News Release

New book calls for expanded role of indigenous peoples in worldwide conservation planning

'Indigenous Peoples, National Parks and Protected Areas,' documents past practices, presents case studies and outlines new directions for indigenous communities in the management of national parks and other conservation lands and cultural heritage sites

Book Announcement

University of Massachusetts Amherst

Stan Stevens, University of Massachusetts Amherst

image: Human geographer Stan Stevens says, 'In the past, national parks were created and land set aside for wildlife and other conservation needs without the consent of indigenous peoples and without regard to the fact that it often destroyed their traditional ways and means of livelihood. Indigenous peoples came to see parks as a threat to their culture, and the dispossession of their lands and loss of sacred sites as a new colonialism.' view more 

Credit: UMass Amherst

AMHERST, Mass. – A just-published book edited by University of Massachusetts Amherst human geographer Stan Stevens presents the latest original research and surveys transformative new approaches now being considered to enhance the rights of indigenous peoples worldwide to have a stronger voice in shaping conservation and park management policies that affect their traditional lands.

The book, "Indigenous Peoples, National Parks and Protected Areas," released this month by the University of Arizona Press, documents past practices, presents case studies from North and South America, Asia and Australia, and outlines new directions for an expanded future role for indigenous communities in the management of national parks and other conservation lands and cultural heritage sites.

As Stevens explains, "In the past, national parks were created and land set aside for wildlife and other conservation needs without the consent of indigenous peoples and without regard to the fact that it often destroyed their traditional ways and means of livelihood. Indigenous peoples came to see parks as a threat to their culture, and the dispossession of their lands and loss of sacred sites as a new colonialism."

He adds, "In recent years, there has been a dawning international awareness that conservation efforts need to be acceptable to indigenous peoples.
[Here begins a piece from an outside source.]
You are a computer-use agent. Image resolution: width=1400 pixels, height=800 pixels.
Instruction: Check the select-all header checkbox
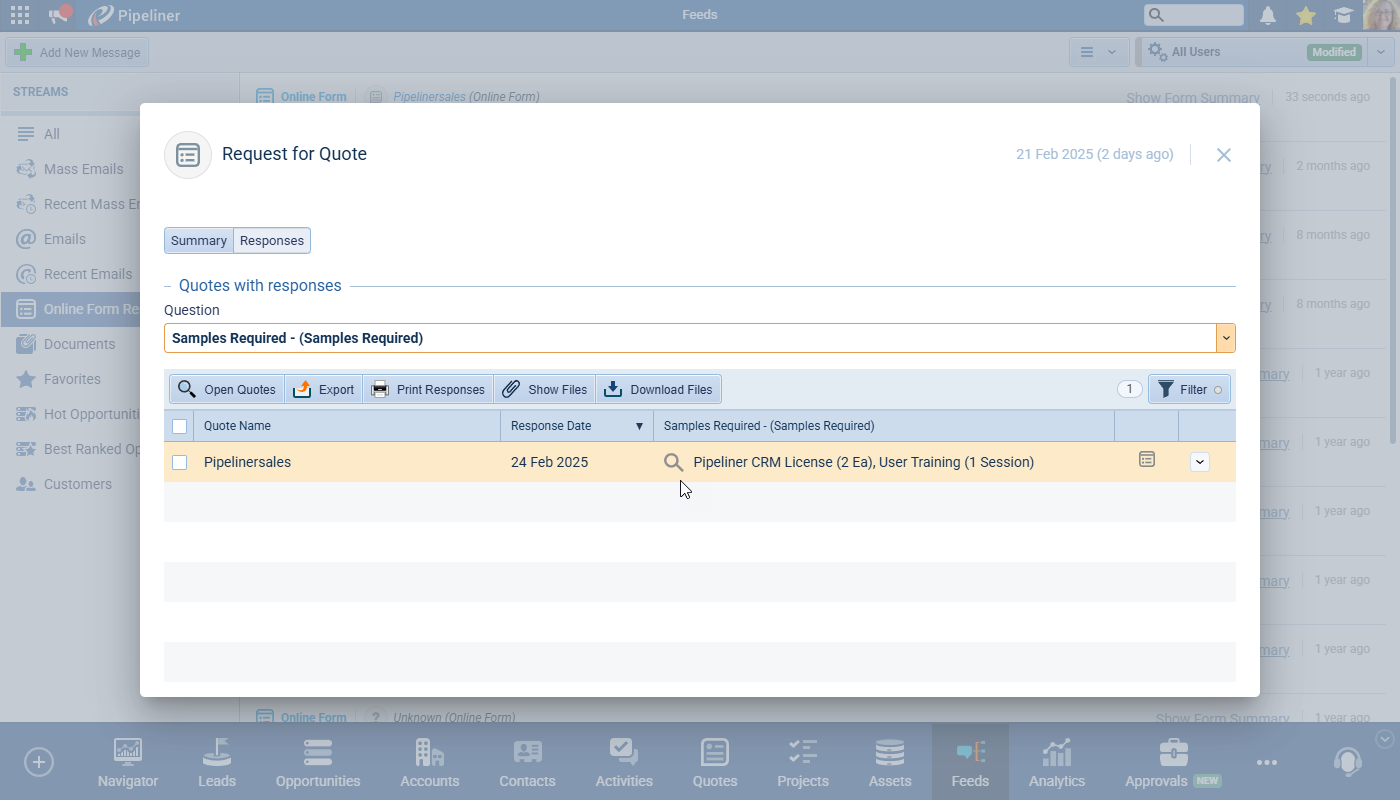(180, 426)

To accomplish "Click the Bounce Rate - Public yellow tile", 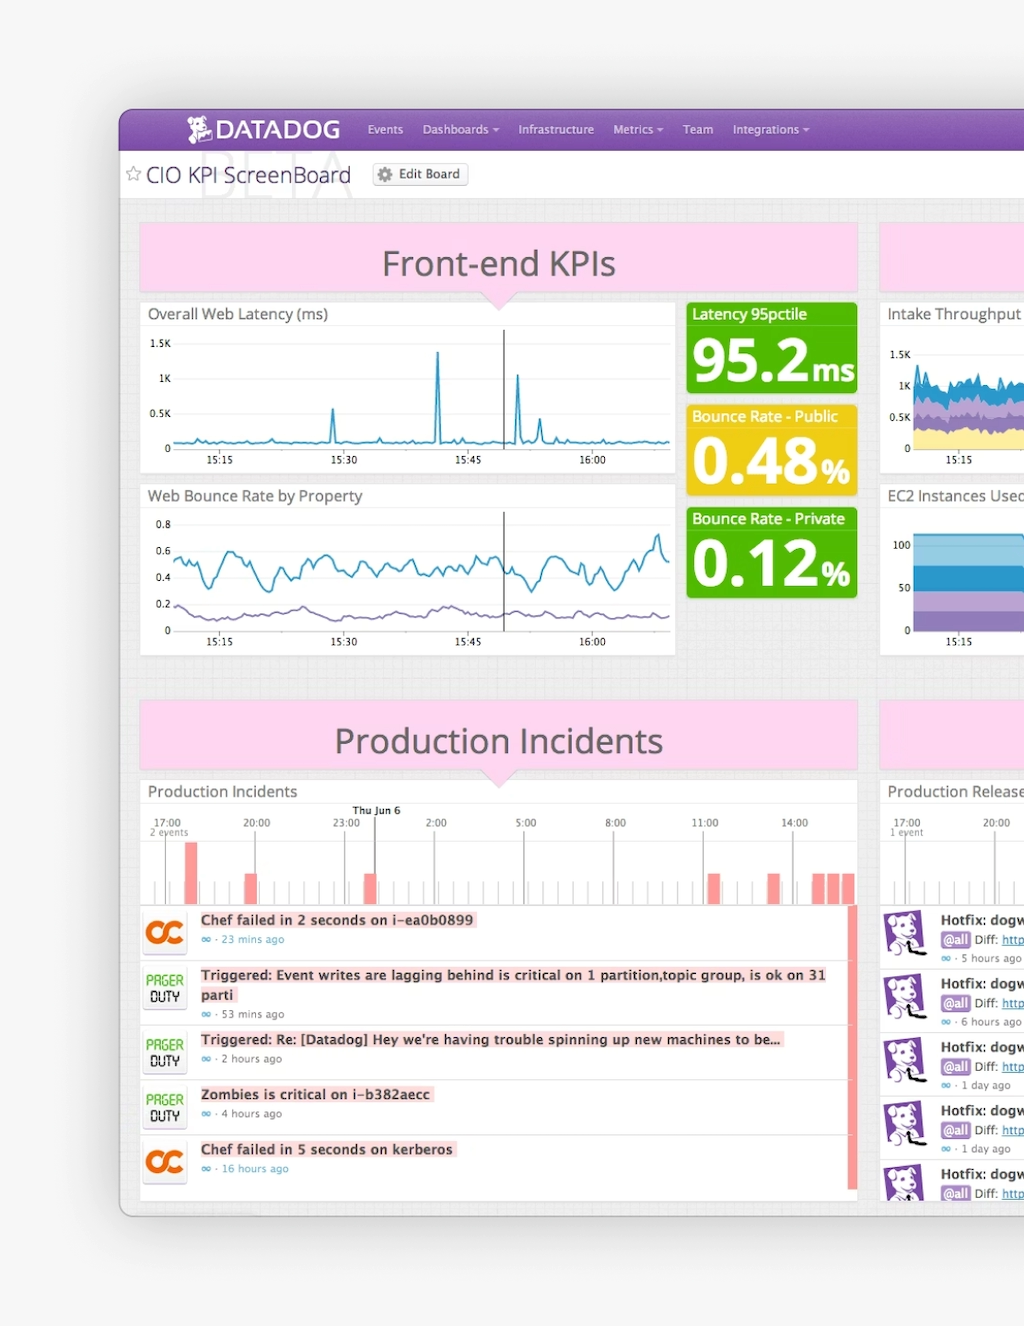I will pos(771,450).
They have made some very powerful statements about being dispossessed in the name of conservation, they are more aware of rights issues than ever before, and there is much greater appreciation of the contributions they make to conservation through their knowledge, institutions and practices."

The new 380-page paperback volume presents 12 chapters, four of them plus the introduction by Stevens and eight by other authors who discuss issues around establishing and managing parks and protected areas in Alaska, Canada, Australia, Peru, Honduras, Nicaragua, South Africa, Guatemala and Nepal.

It was as a graduate student in the 1980s in Nepal studying land use and management by the indigenous Sherpa people in the Mount Everest area when Stevens' eyes were opened to the politics of land use, governance and conservation management. Sherpa elders showed him how socially and culturally complicated was their relationship with Sagarmatha National Park, created in 1976, and its Nepali government-appointed managers.

"They alerted me to the marginalization of indigenous peoples and to the frontier dynamics going on," he recalls. "I began reading about the situation globally. My advisor at the University of California, Berkeley, Bernard Nietschmann, was one of the first researchers in the world to suggest that we need a new kind of protected area, one that not only preserves spectacular scenery and wildlife, but also protects cultural and biological diversity and is managed by the indigenous people for whom it is home. This all led me to re-think my career," Stevens says.

He points out that recent research suggests the assumption that people are incompatible with nature and need to be removed from the landscape is wrong. Scientists are now recognizing that the stewardship of indigenous peoples has contributed substantially to biodiversity. It's been estimated that more than 80 percent of high priority sites for global biodiversity conservation are found on the customary lands and territories of indigenous people, he adds.

"We used to take it for granted that the government should relocate the people, who seemed to be a threat, but now we realize this not only violated their rights, it also shortchanged conservation because their presence and activities had supported and fostered biodiversity," Stevens notes. "Now we see that we should be working together with indigenous peoples, respecting their place-based knowledge and cultures and learning from their sustainable practices."

In recent years, conservationists are taking a more global view and grounding practice more in science, with greater sensitivity to indigenous peoples' rights and more appreciation for indigenous knowledge and practices. For example, Australia has recognized more than 50 "Indigenous Protected Areas," a new kind of park that Aboriginal people own and manage. They have already had some success in eradicating invasive species and restoring ecological systems to health.

In the book's final chapter, Stevens asserts that, "The new protected area paradigm embraces indigenous peoples' conservation achievements and capacity and considers them vital to creating, sustaining and restoring global biocultural diversity. It envisions global conservation as being strengthened, legitimated and made more sustainable by validating indigenous peoples' control over their territories and supporting their self-governance, cultures, livelihoods and rights."

A formal book launch event is planned at the International Union for Conservation of Nature's World Parks Congress in Sydney, Australia, in November, where Stevens has helped to organize a session on the governance of protected areas established in indigenous peoples' territories.